On your official Twitter account, Public Enemy wrote, “Ecstasy was my brother. I’ve been on the phone all morning. Ecstasy was one of the biggest ever to swing a microphone. Whodini broke barriers, set trends and took care of us as we emerged. PE returned the favor we proved from Whodini and brought them on tour. We had a real brotherhood ”, while that group Chuck D also posted, “1987 I joined the @Defjam w PE tour. I tended to be nervous looking at 15,000 fans in front of me every night. There were 2 MCS who directly guided my calm that summer. 1 was @RealDougEFresh, the other was Ecstasy of Whodini. Always there to reassure our advice. “

A tribe called Quest’s Q-Tip called Fletcher “One of the most underrated voices in hip-hop,” LL Cool J called Fletcher “one of the most important people in this culture for me”, and Ice Cube thanked Fletcher “For showing us how to do it.” Other heavyweights in music paying homage include Ice-T, Snoop Dogg and Sheila E.

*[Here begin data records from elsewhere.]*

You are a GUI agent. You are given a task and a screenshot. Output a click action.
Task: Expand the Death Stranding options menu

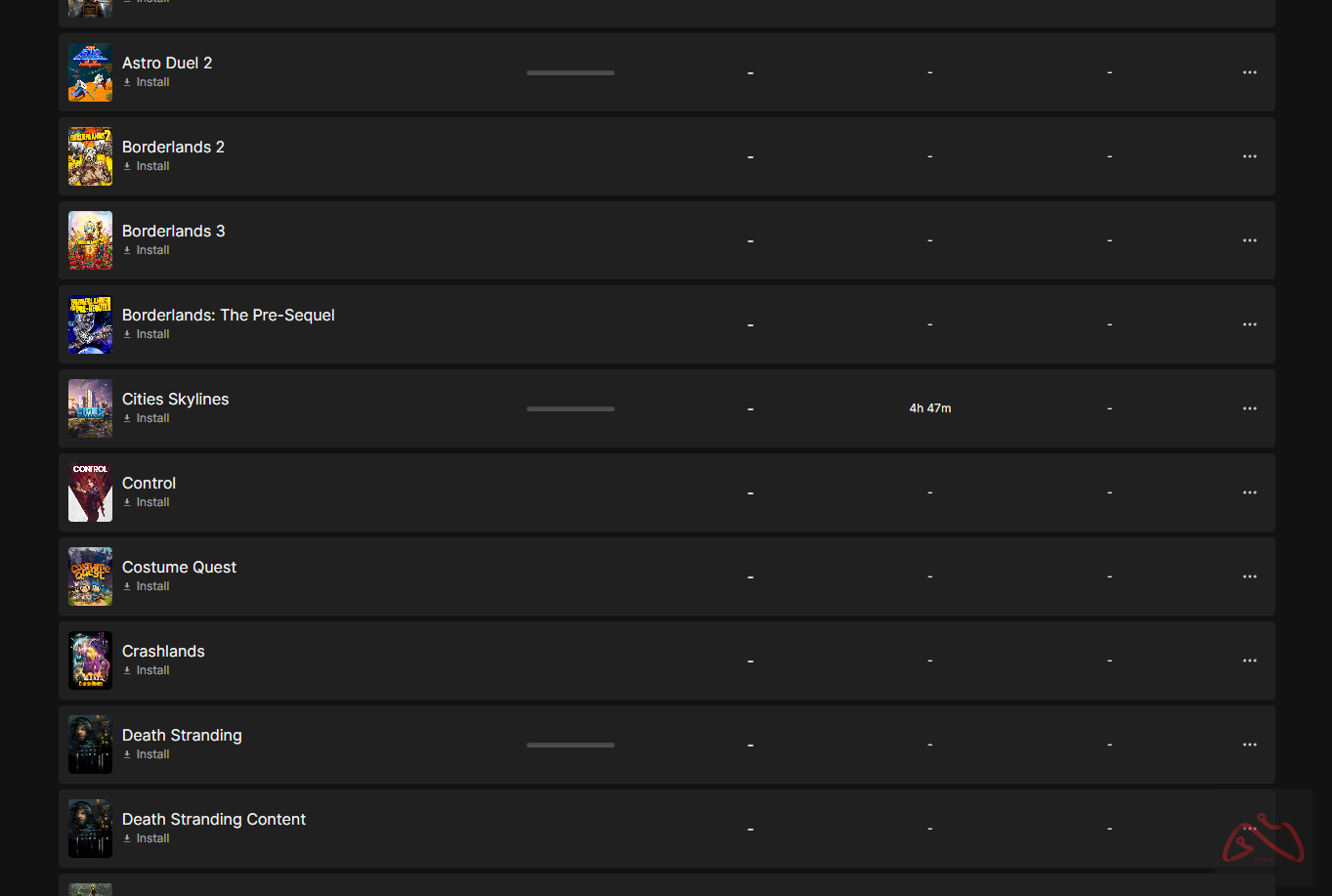click(1249, 745)
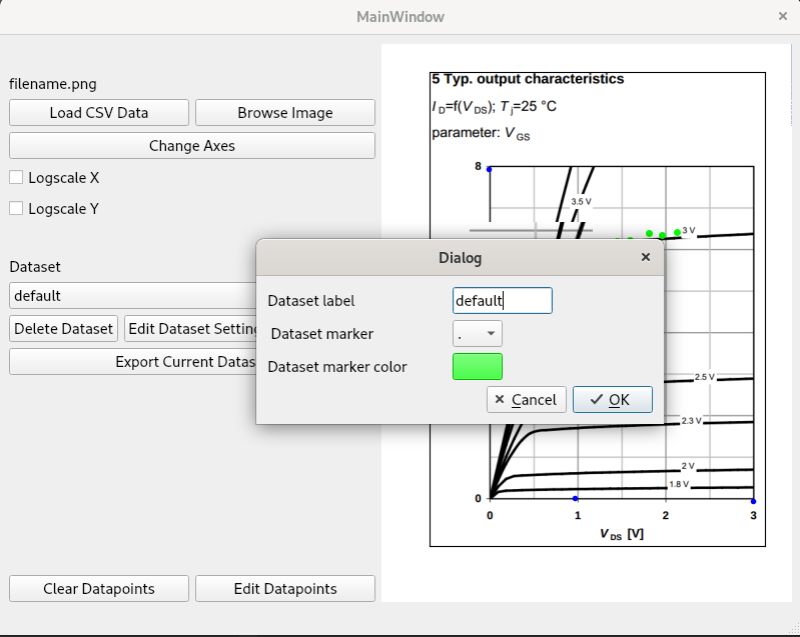
Task: Enable Logscale X option
Action: click(x=16, y=177)
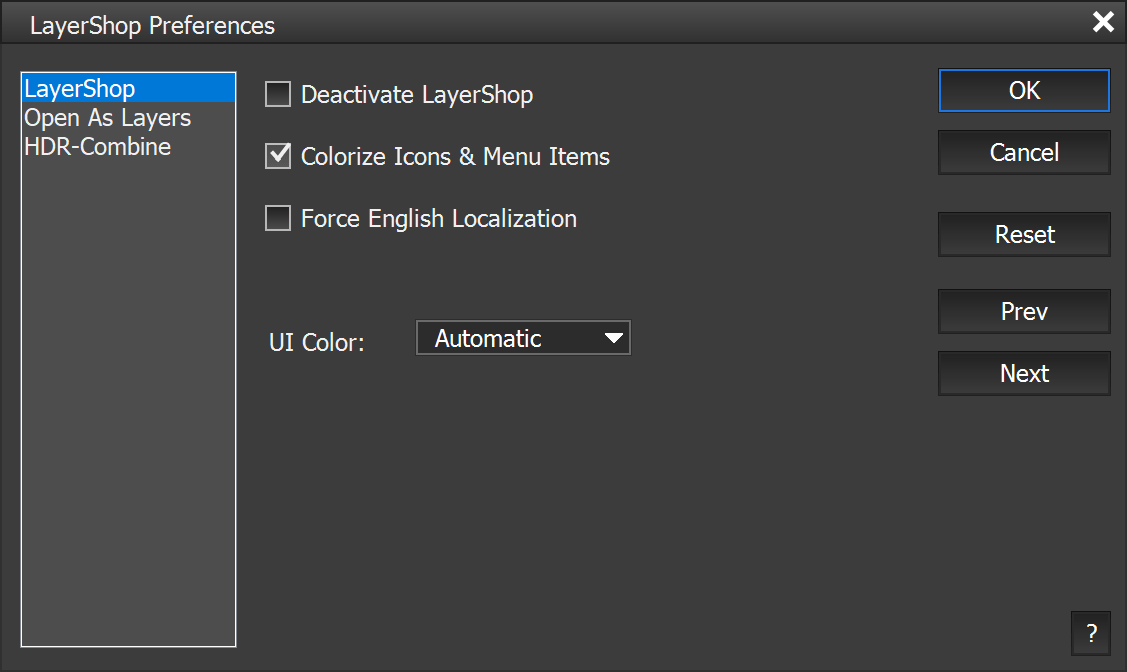Click the white arrow of the UI Color combo box

tap(613, 338)
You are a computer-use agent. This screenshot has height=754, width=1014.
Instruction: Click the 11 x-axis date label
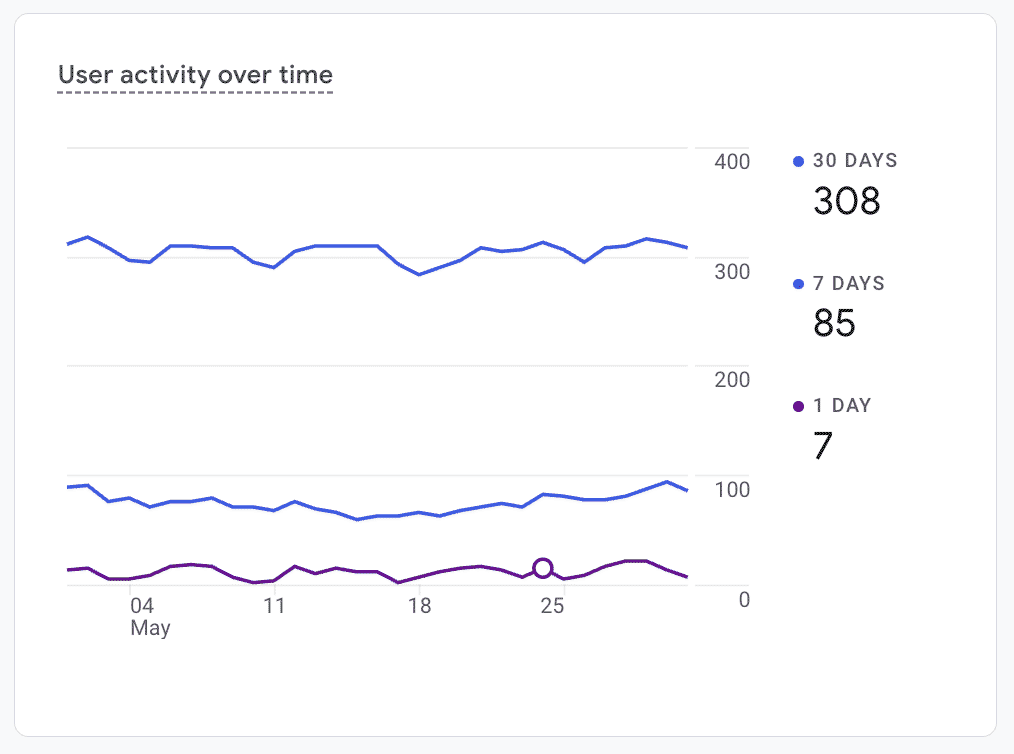[x=274, y=606]
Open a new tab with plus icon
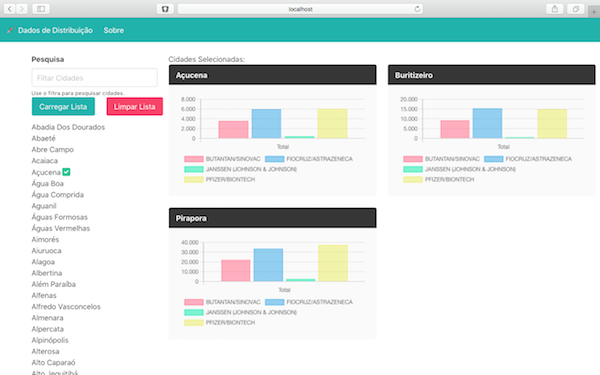Viewport: 600px width, 375px height. click(594, 11)

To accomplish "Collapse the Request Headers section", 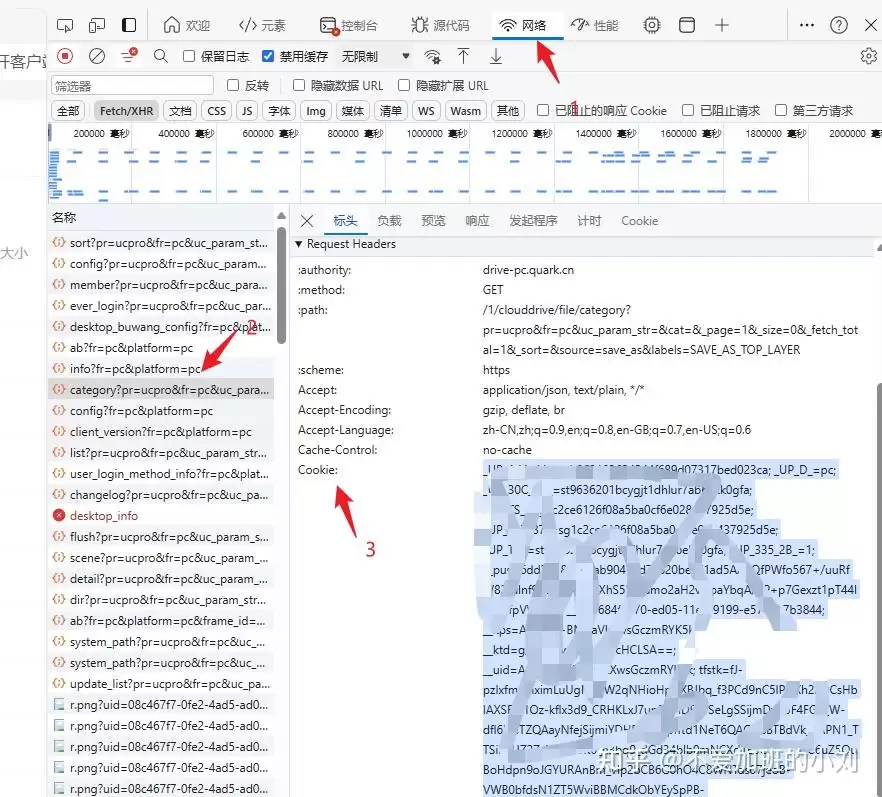I will pos(298,244).
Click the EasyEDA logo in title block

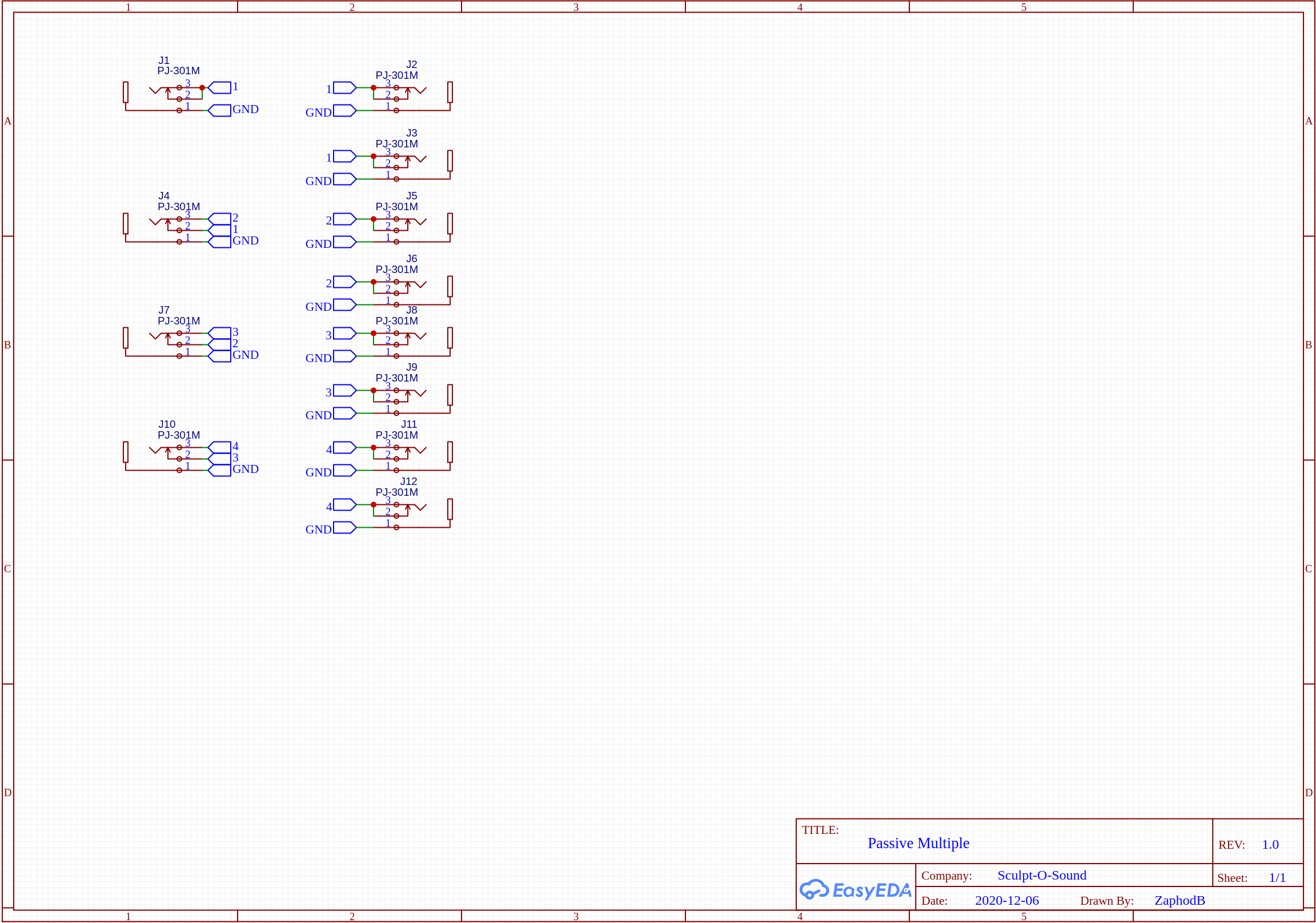tap(856, 890)
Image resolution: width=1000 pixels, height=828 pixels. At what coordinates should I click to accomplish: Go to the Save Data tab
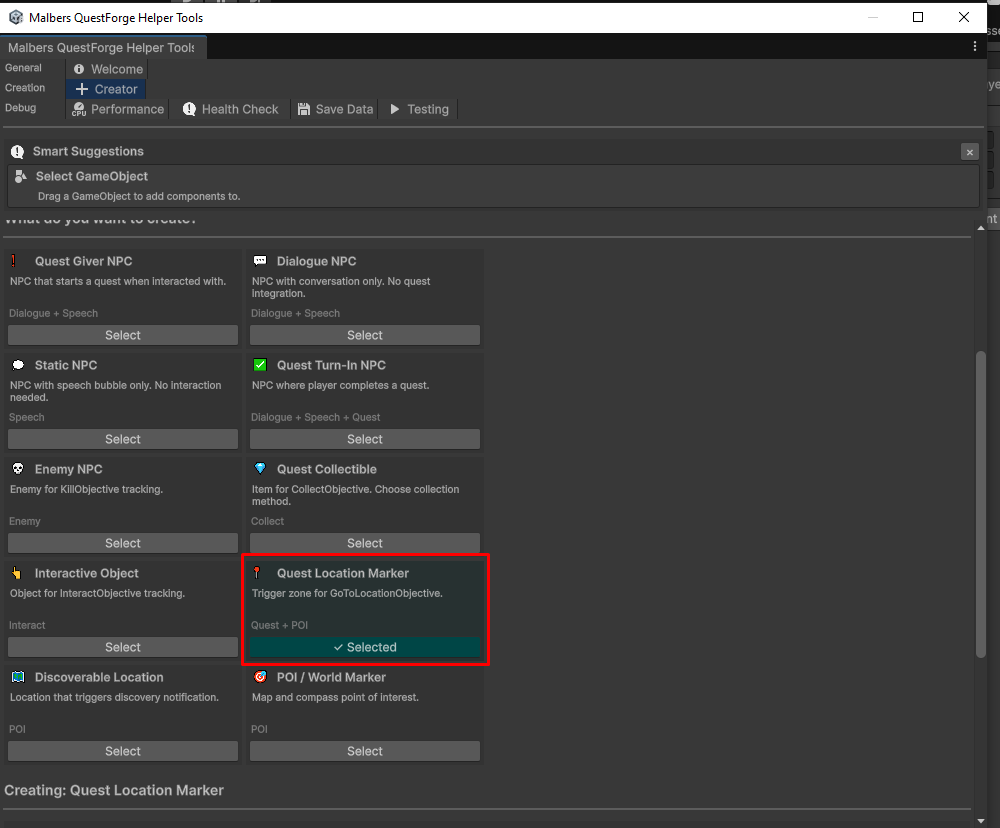pyautogui.click(x=334, y=109)
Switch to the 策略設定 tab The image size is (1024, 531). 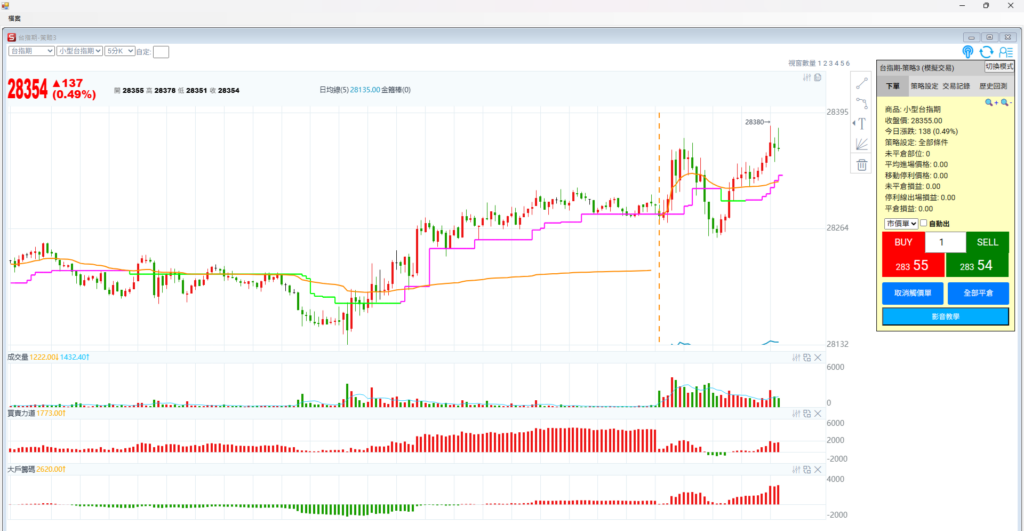point(924,87)
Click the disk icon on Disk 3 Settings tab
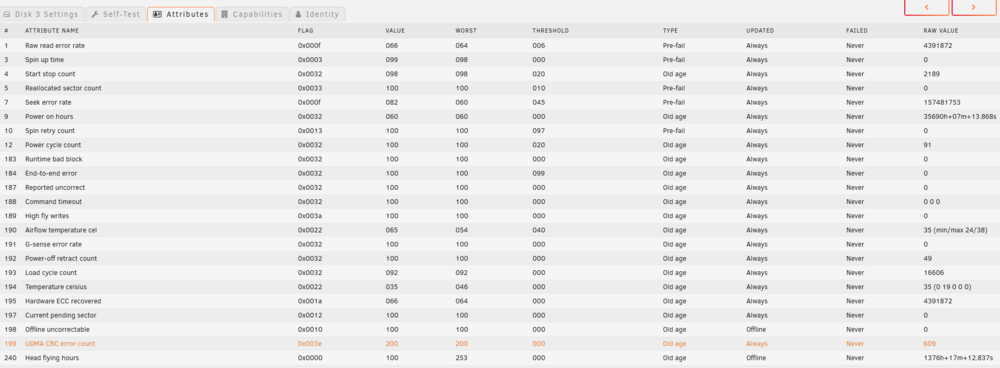Screen dimensions: 1000x368 pos(7,14)
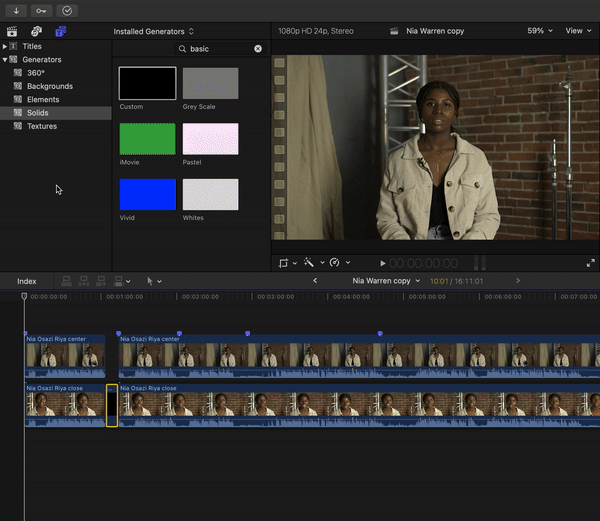Viewport: 600px width, 521px height.
Task: Click the Index button in timeline
Action: [27, 281]
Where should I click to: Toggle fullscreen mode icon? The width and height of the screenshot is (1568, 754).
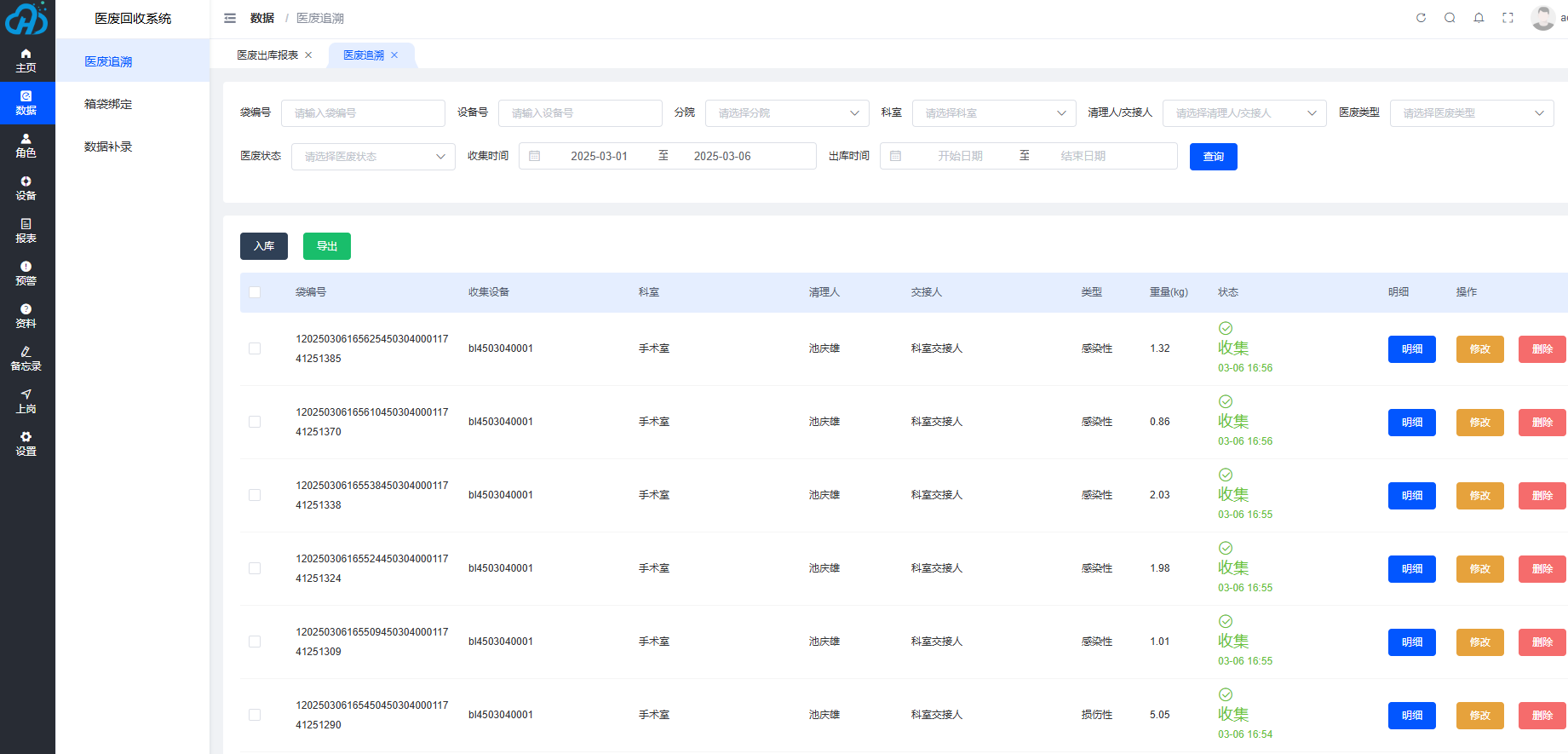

Throughout his career, Whodini released six studio albums, four of which were certified platinum; his final LP, 1996 Six, was released on Dupri’s So So Def label. Whodini was also one of hip-hop’s most experienced artists; “Friends” alone has been sampled over 150 times, mostly on tracks by Kanye West, Nas, Tupac Shakur, Dr. Dre, the Pharcyde, Public Enemy, Nipsey Hussle, Will Smith, Bone Thugs-N-Harmony, Fabolous, Nate Dogg and E-40. The group appeared in 2007’s VH1 Hip-Hop Honors and received the Hip-Hop Icon Award at Black Music Honors in 2018.